In October, we launched our first digital news service. We have about 9,000 subscribers signed up to that. Admittedly, they are industry subscribers, but we have been able to get various messages out. I mentioned the brake testing campaign. That was done in November jointly with DVSA, following a lot of the lessons learned. Mr Morris mentioned a very sad case. You will recall the Bath tipper case, which was sentenced in January 2017, although my colleague had removed that operator’s licence back in 2015. The decision was embargoed until the criminal sentencing was over.

Combined, we had about 344,000 articles picked up by Associated Press. We have done some more work on operator licence application times. There is publication of traffic commissioner written decisions. That is quite resource intensive. We have all been hit by GDPR implementation. That caused us to go back and test all our systems, as well as having the new VOL system tested. At the moment, our comms have been very internal and a bit navel directed. We need to do better with our wider stakeholders and how we serve the public.

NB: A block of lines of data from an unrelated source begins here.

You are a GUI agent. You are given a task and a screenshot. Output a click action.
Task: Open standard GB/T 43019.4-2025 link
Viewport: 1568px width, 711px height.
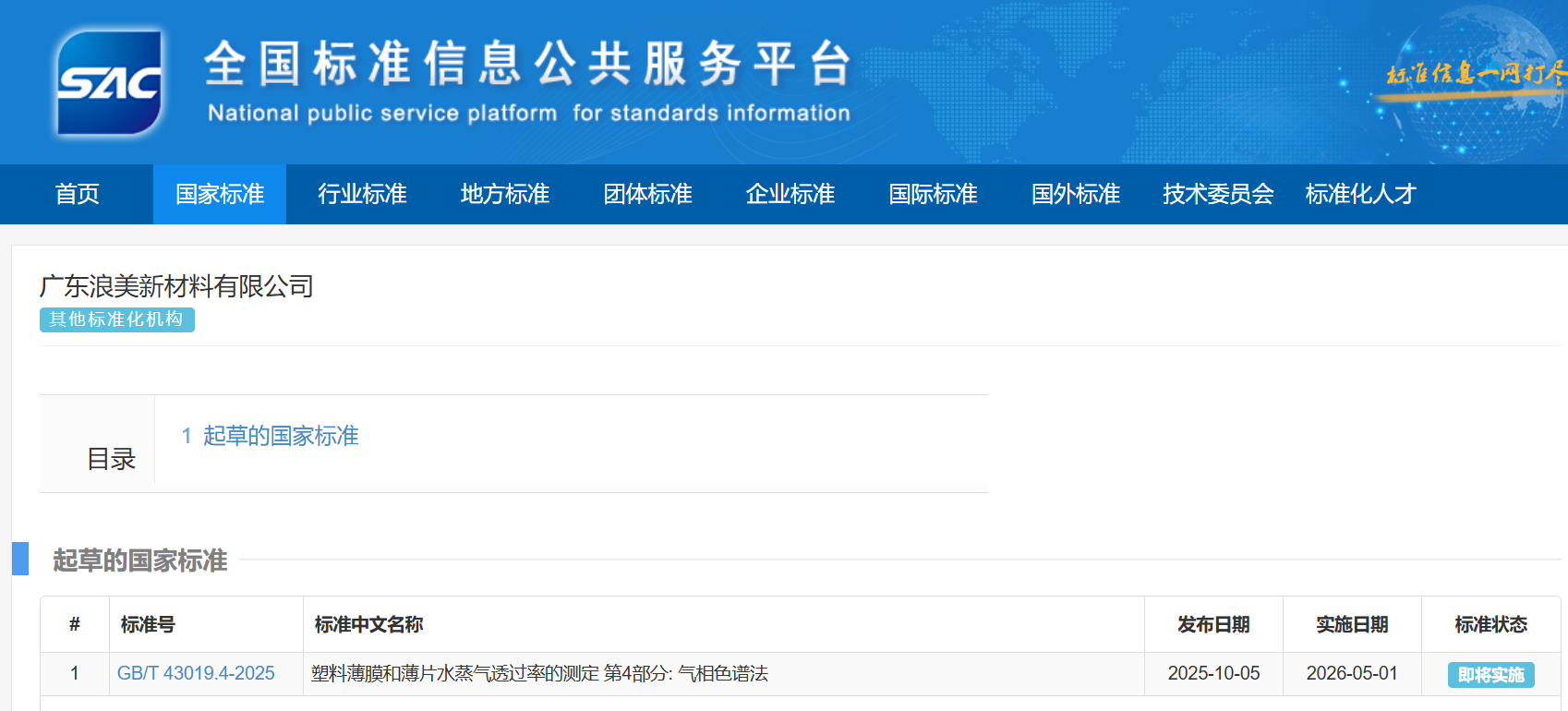(x=196, y=673)
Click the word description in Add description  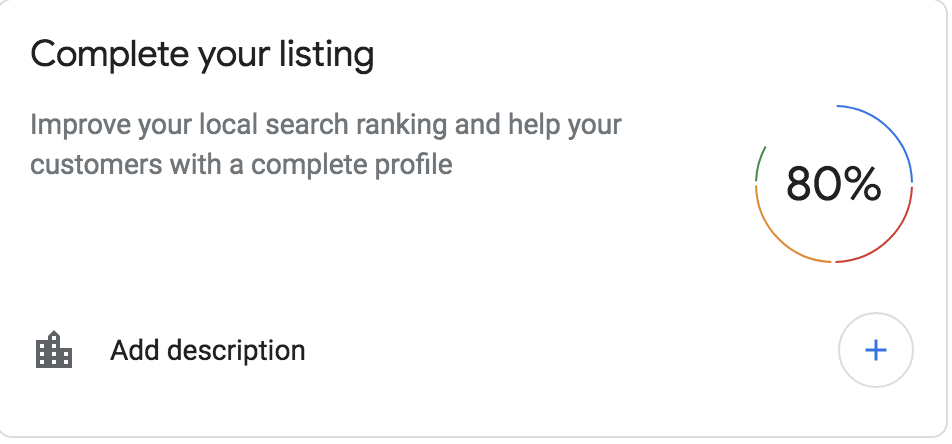pos(236,350)
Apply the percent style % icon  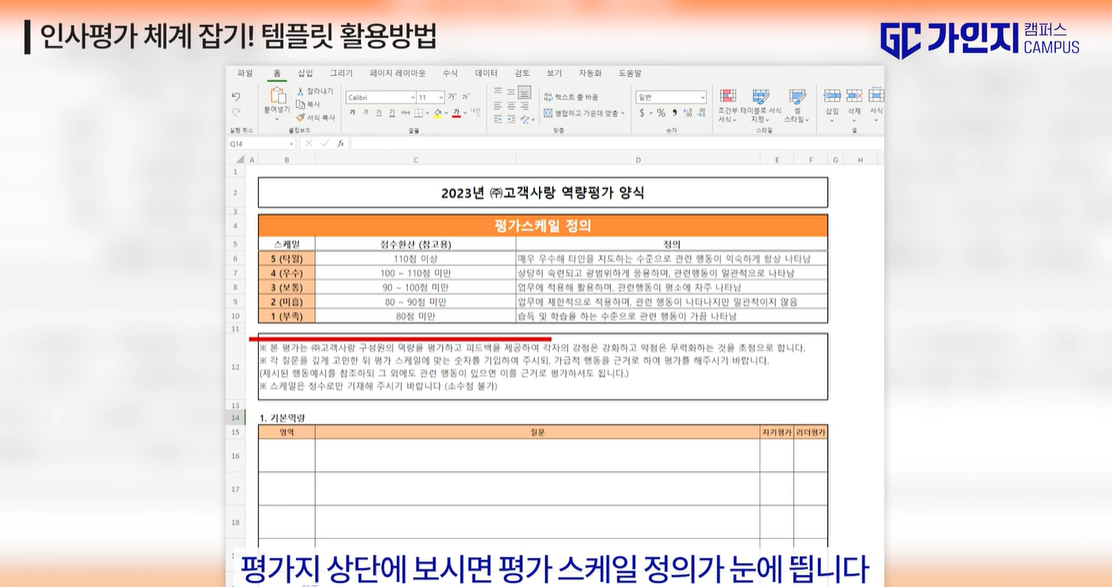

Q97            Jack Brereton: On bus routes, how many applications do you refuse each year?

Richard Turfitt: On bus registrations, we have to accept them, given full notice, which was 56 days; obviously the registration times have recently changed in England. We cannot refuse changes to bus registrations as long as they meet the criteria. What we can do is refuse short-notice applications under regulation 7.2.

Q98            Jack Brereton: Even if there were significant safety grounds, you would have no powers to refuse.

Richard Turfitt: I could do something on the operator’s licence. I would look at the operator’s licence if there were safety concerns. I could impose a condition that would prevent, for instance, the operator from registering services.

Q99            Jack Brereton: I find it quite concerning that you do not have powers to refuse an application even if there are significant safety grounds that a bus service could not be run on the route.

Richard Turfitt: There is the ability to use traffic regulation conditions.

Q100       Jack Brereton: Yes, I understand that.

Richard Turfitt: I understood that you were not talking about that. If we had safety reports, I would perhaps not be looking at it from the point of view of the registrations. I would want to stop them operating if it were that much of a concern. I would want to look at whether this is an operator—

Q101       Jack Brereton: I would not agree. Often, we have situations where bus companies propose routes on streets that are inappropriate in some cases for the service to run on. There do not seem to be any real powers for yourselves to prevent a service being run on that route.

Richard Turfitt: But there is the power for local authorities to use TROs.

Q102       Jack Brereton: I understand that. I am asking whether you think you should have more powers in that regard.

Richard Turfitt: We might, but we would then need more resource to check the routes, whereas local authorities, I hesitate to suggest, are better placed to make that type of assessment. Often the roads themselves may be restricted because of works authorised by the local authority.

Q103       Jack Brereton: But that could mean we have a route that is granted by yourselves, but yet has a road where a TRO is in place so the route could not be facilitated.

Richard Turfitt: But the local authorities are given notice of bus registrations. The move in England is to try to encourage more partnership working. They have to give 28 days. Local authorities now have the additional power to require information. Admittedly, that is really with the object of securing alternatives. The local authority receives that information. I do not think I have satisfied you.

Jack Brereton: No.

Richard Turfitt: I am sorry I cannot offer much more. On the face of it, with current resources, that system works best.

Chair: Thank you very much for giving evidence today. That concludes our session.